Humanifesto part 1 of ?

People are again freaking out over an election. I didn’t like it in 2016 and don’t like it now. Thankfully, I’m not the kind to sit and watch. Good or bad, I’m probably going to say something. I won’t pick a side because I don’t believe a creative should dabble in politics. Art is about the human spirit and real things; politics are emphatically part of the illusion.

My family is deeply involved in Fundamentalism and mental illness. When I announced I was sitting this election out, there was all kind of screaming about my “not fighting communism.” I wanted to focus on hardening and developing my infrastructure. I didn’t want to root for a side like the election was the Super Bowl or something. I refer to it as the USSA since 2008. Socially, the average American is extremely worried about what others think. As a result, we might as well be a congealed mass at ground level.

I feel no connection to the hivemind. Yet, I can’t shake the empathy of seeing humans screaming in the street. They are upset over something that does not concern them. I’ve heard the meme that every election is the most important in our lifetime. However, I reject that idea. A government only matters if I recognize the authority of its laws. Since I decided I was ignoring all governments, elections are irrelevant.

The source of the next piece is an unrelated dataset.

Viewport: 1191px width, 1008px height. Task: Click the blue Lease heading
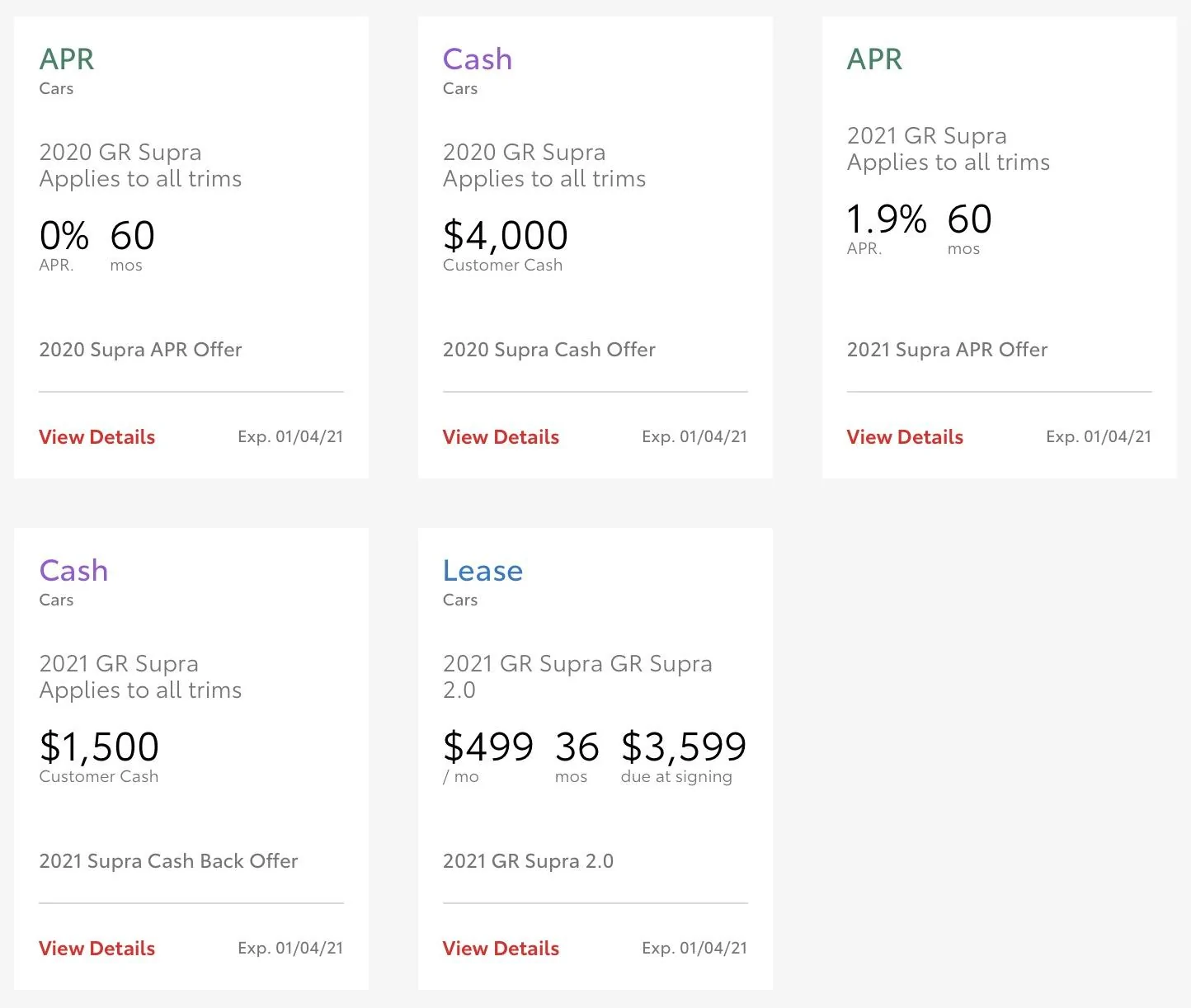coord(483,571)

I ignore which party sits at the top of the feces sundae. I ignore them because I ignore the whole steaming pile. I stay out of prison because 99.9% of my ethical code aligns with the laws of the land. I’m going to do what I’m going to do; laws and norms are just things I must work around. My chief concern in politics is trying to keep the bad idea from upstairs leaking here. Upstairs can have all the theocracy or communism it wants, and the hairless monkeys can scream for either option. None of it matters because all of that is for other humanoid things. My definition of reality stops at the town line, or my front door, if I’m grumpy. Beyond that is the concern of the drones and those born into better situations than I.

Collective action is a myth. Thus, any solution that involves it is fatally flawed. Take the Green movement. None of its goals will ever see fruition because it advocates forced, collective changes. Waving a magic wand and making everyone drive electric toy cars will only weaken the world economy. A dangerous moment does not need a species fighting with one hand behind its back.

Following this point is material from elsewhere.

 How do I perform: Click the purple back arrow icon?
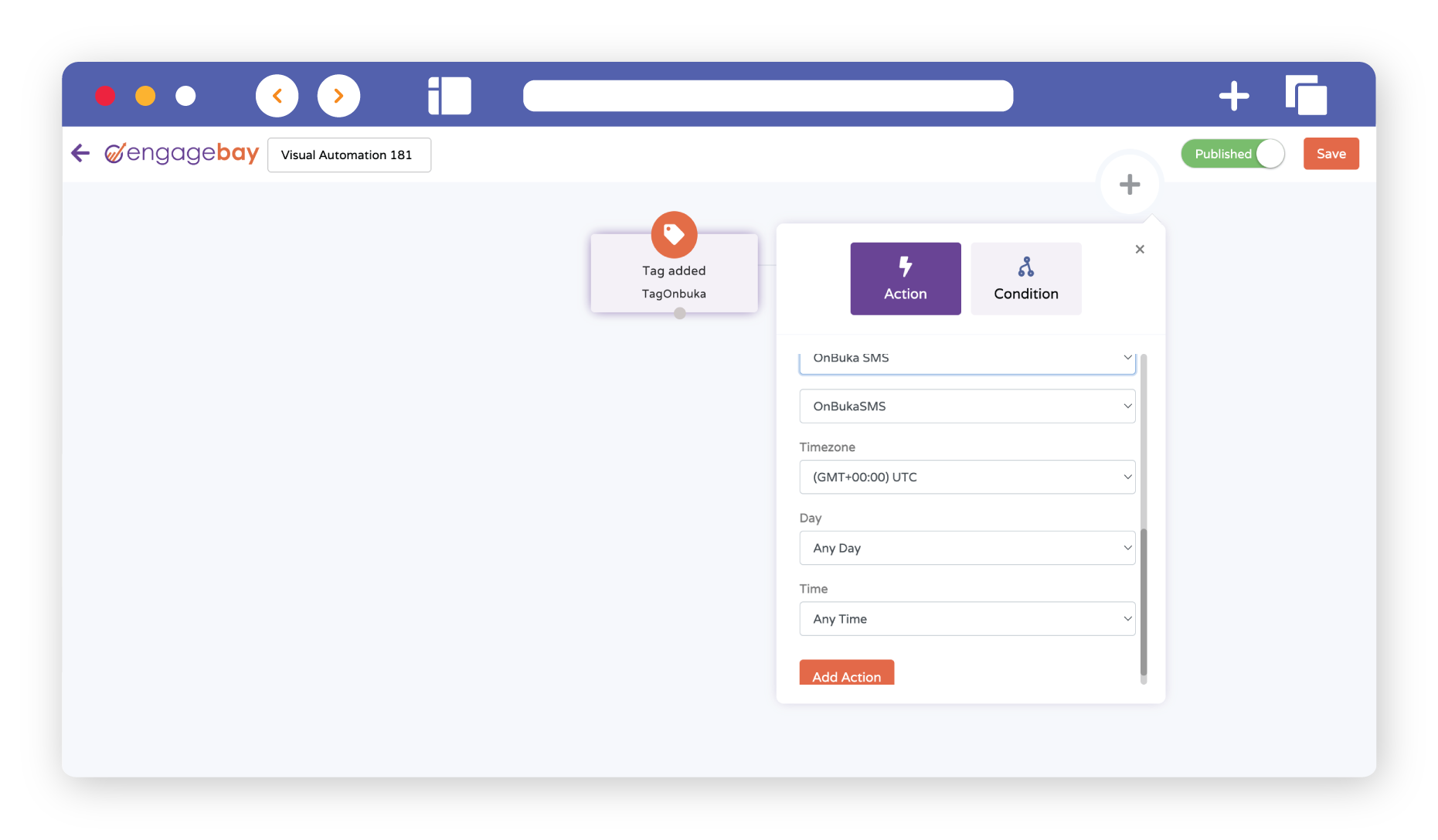click(x=80, y=153)
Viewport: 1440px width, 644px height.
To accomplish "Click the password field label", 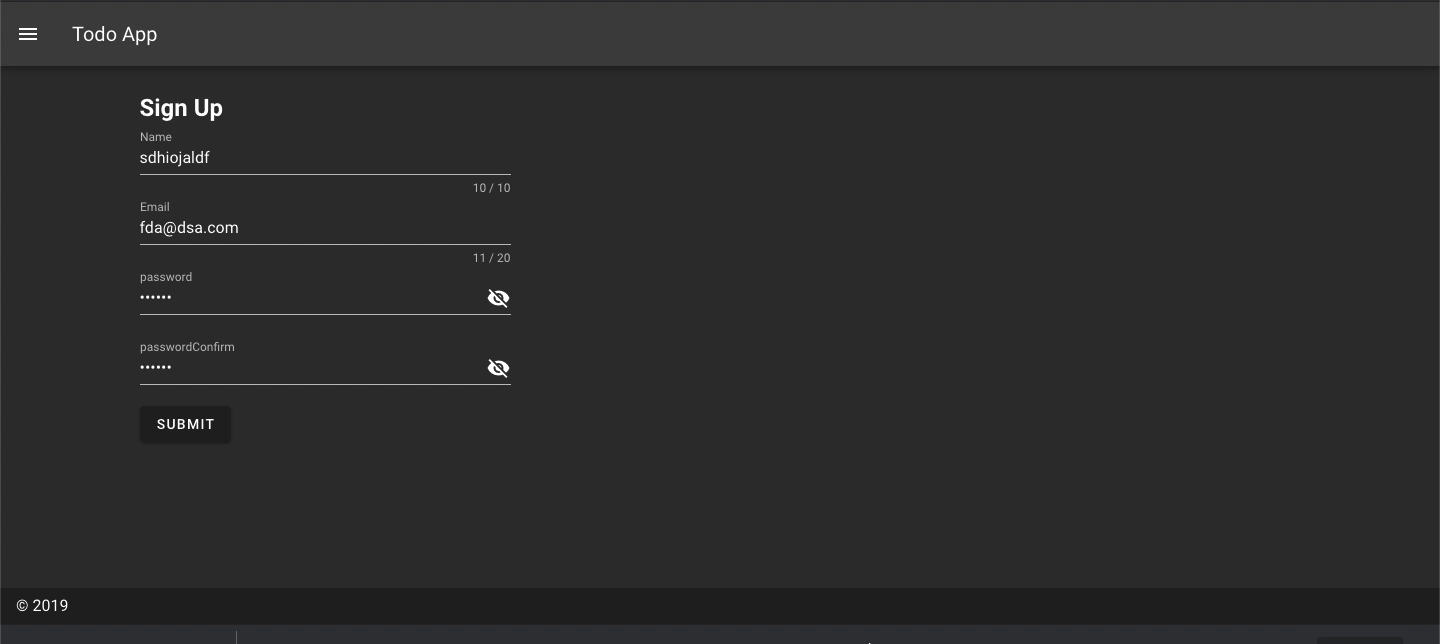I will click(x=166, y=277).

In the public sphere, this happens too often. Merely pointing out a topic’s logical flaws will get the speaker labeled an “ist” or denier. I’ll be blunt. If I oppose something like breaking the world economy to save the planet, I usually have issues with the method. I do not object to the goals.

Tolkien nailed the best solution for the Green movement with the Ents in LOTR. Saruman (I just noticed how Arabic that name sounds) went evil. This happened when he started trying to dominate nature. He abandoned living in harmony with it.  The line in the movies about Saruman having a mind made of metal and wheels is the whole idea. I don’t know if that’s in the books because Tolkien is so clunky that I forgot them right after reading. Still, the point stands. The problem isn’t carbon emissions. The problem is that most of the industrialized world uses a fictive instruction manual. This manual claims that man is to have dominion over the earth. This single line caused the entirety of the climate change question. We are part of the lifesphere. We should live in harmony with it, not just suck what we need from it without replacing anything.  

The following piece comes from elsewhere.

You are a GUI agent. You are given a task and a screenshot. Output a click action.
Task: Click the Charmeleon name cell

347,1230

The solution to the climate crisis requires encouraging people to think differently. This change means re-evaluating their relation to the natural world. This change in perspective is crucial. Good old boys out in the sticks know this. They blast Bambi’s mom but know not to dump motor oil in the fishing hole. I’m dismissive of solutions to the climate issue that sound like the urge to dominate nature in a different outfit.

[There are a hundred things we could discuss this point on, so I might do that in the coming entries. I plan to develop these entries into a book. The focus will be on navigating the utter insanity of the first quarter of the 2000s.]